Unpicking it in exact terms is nigh on impossible. All of this would be fine in normal debate. People would understand that the Prime Minister is debating prices in average terms and would expect some reduction. However, given this Prime Minister's penchant for absolute honesty in this debate, if the repeal bills do one day pass this place, I will be eager to learn of any research into changes in electricity and gas costs, and hold him to account if his absolute guarantees are not met. If he is off, it will be another broken promise from this new coalition government—a record of broken promises that is getting longer and longer by the day.

The delays, the poor legislation and the RET review are clear impediments to long-term investment in the Australian renewable energy sector. The Investor Group on Climate Change suggests that it is easier and more secure to invest in countries such as Ireland, the UK and USA because of policy certainty than it is to invest in Australia now. Investors like long-term certainty with the lowest possible risk and reasonable returns. And it is not just big institutional investors that are being hit by the investment uncertainty created by the coalition government's delays and poor policy. The 2,000 investors in the Hepburn Wind cooperative in Victoria have had their projected returns slashed. The families who invested in the cooperative made their investment decision around 2008-09 and, of course, at that time there was bipartisan support for a carbon price mechanism. Their earnings are expected to reduce from 4.1c per share in 2012-13 to 1.1c per share without a carbon price. So much for the 'open for business' mantra declared by the new Prime Minister. The coalition government in fact are 'eyes wide shut' in their approach to providing certainty to business.

A flexible price would bring the Australian carbon price into line with the carbon price prevailing under the European Union emission trading system, which is currently expected to be around $6 per tonne of emissions. Moving to flexible price emissions trading would ensure Australia meets its international emissions reduction commitments, while we also reduce compliance and transaction costs for businesses and increase flexibility and improve risk management. Importantly, embedding a carbon price in our economy sets Australia up on a long-term trajectory for emissions reductions. Slow decreases in the cap on pollution over a long period of time gives business and households certainty and limits risk of a carbon shock in future years—a carbon shock that will hit households and business far harder than a responsibly introduced carbon price. Direct action subsidies with a finite duration do no such thing—and the coalition government is fully aware of this.

The necessity to act on climate change only grows stronger each year. The immediate and long-term costs of allowing warming greater than two degrees is the core reason for acting now with a policy suite designed to scale up over time. Removing this policy suite for the sake of a reduction in utilities costs in one financial year, which may not actually eventuate, is reckless and irresponsible. Despite the shallow rhetoric of the coalition government that they believe in climate change and support action, it is clear from these repeal bills that nothing could be further from the truth. If these repeal bills pass, we, the parliament, will leave Australia with no credible emissions reductions policy. We will leave future parliaments of Australia with much harder decisions.

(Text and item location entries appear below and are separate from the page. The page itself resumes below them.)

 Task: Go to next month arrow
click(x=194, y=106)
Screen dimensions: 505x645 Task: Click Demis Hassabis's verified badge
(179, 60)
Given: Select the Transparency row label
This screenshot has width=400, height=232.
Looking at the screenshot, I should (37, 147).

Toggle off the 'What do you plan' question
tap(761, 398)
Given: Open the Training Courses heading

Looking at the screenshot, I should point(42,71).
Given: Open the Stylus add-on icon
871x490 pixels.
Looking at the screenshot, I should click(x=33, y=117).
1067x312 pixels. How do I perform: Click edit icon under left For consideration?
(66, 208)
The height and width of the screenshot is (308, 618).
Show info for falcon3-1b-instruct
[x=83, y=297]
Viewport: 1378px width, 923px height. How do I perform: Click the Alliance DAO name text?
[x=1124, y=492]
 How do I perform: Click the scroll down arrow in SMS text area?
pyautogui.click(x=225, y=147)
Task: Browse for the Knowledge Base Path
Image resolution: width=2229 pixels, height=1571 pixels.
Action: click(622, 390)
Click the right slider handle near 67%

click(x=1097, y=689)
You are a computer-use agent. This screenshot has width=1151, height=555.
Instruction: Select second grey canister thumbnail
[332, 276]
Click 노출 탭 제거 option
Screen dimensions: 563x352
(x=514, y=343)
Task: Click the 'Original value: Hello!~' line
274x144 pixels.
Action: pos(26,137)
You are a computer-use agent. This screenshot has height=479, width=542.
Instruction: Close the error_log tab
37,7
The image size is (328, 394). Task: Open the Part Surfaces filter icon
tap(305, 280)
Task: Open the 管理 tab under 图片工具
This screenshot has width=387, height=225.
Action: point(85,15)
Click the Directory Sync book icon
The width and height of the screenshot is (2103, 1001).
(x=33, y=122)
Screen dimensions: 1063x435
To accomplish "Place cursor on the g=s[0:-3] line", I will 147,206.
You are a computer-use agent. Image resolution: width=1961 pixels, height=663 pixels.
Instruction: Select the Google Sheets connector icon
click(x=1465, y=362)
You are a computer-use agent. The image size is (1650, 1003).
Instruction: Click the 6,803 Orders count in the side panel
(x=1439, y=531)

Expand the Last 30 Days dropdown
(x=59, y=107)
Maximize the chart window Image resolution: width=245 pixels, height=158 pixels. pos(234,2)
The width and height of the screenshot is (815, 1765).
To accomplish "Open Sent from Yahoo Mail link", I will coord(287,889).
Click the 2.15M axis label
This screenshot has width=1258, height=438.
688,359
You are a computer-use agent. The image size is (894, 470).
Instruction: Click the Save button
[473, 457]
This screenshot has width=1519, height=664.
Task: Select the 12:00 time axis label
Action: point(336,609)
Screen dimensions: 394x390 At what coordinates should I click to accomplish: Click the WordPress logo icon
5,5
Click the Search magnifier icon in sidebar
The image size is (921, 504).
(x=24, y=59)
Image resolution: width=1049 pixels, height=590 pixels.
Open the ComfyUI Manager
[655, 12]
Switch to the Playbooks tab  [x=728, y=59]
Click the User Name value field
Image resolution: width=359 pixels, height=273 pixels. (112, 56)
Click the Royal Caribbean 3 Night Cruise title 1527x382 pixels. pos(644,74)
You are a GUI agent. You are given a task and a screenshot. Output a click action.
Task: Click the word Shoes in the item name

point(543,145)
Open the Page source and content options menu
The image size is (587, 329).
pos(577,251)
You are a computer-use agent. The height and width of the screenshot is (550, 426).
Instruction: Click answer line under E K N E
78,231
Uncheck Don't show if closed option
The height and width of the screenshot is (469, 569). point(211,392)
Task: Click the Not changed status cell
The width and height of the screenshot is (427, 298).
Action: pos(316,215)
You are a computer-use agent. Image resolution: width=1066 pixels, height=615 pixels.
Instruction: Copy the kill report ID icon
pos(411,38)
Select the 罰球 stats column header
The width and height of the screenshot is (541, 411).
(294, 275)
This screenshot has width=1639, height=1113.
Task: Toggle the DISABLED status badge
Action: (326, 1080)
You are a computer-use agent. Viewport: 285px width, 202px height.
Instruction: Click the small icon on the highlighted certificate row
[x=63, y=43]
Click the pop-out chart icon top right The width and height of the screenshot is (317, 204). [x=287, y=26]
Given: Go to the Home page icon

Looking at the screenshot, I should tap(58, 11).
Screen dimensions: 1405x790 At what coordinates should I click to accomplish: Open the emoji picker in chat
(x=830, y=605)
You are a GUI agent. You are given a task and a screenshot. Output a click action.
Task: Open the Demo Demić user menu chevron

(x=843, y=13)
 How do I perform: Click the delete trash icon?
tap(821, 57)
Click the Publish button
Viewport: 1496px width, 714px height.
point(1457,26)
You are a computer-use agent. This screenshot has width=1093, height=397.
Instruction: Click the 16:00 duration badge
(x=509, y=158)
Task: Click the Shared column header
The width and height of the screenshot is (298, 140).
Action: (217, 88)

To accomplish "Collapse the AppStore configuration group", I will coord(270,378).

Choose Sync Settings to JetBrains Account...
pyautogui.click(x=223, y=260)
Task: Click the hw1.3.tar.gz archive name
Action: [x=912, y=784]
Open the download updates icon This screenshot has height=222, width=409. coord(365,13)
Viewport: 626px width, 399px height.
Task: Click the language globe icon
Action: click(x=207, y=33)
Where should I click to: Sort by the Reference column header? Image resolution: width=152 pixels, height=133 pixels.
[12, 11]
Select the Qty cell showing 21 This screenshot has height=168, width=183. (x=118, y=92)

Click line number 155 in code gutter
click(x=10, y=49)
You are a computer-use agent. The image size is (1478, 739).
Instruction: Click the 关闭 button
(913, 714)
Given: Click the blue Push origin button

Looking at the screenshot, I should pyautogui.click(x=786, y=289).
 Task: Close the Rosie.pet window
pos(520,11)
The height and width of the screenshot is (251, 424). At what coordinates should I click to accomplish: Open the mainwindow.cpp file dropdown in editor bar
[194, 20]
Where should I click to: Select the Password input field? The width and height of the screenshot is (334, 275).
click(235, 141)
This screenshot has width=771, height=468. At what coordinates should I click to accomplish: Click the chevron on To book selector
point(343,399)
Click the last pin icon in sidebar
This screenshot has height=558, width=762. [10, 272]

I thank those young Australians from the AYCC who braved the Canberra cold yesterday to say, 'Your choice, our future.' Their message to this chamber is that senators must stand up for a future that these young Australians so desperately want; a future where their country, our country, is a global leader in clean energy; a future where Australia has a strong, robust emissions reduction mechanism, a legislated emissions reduction target, and is advancing a pathway to a global agreement. I urge senators to vote no to these bills.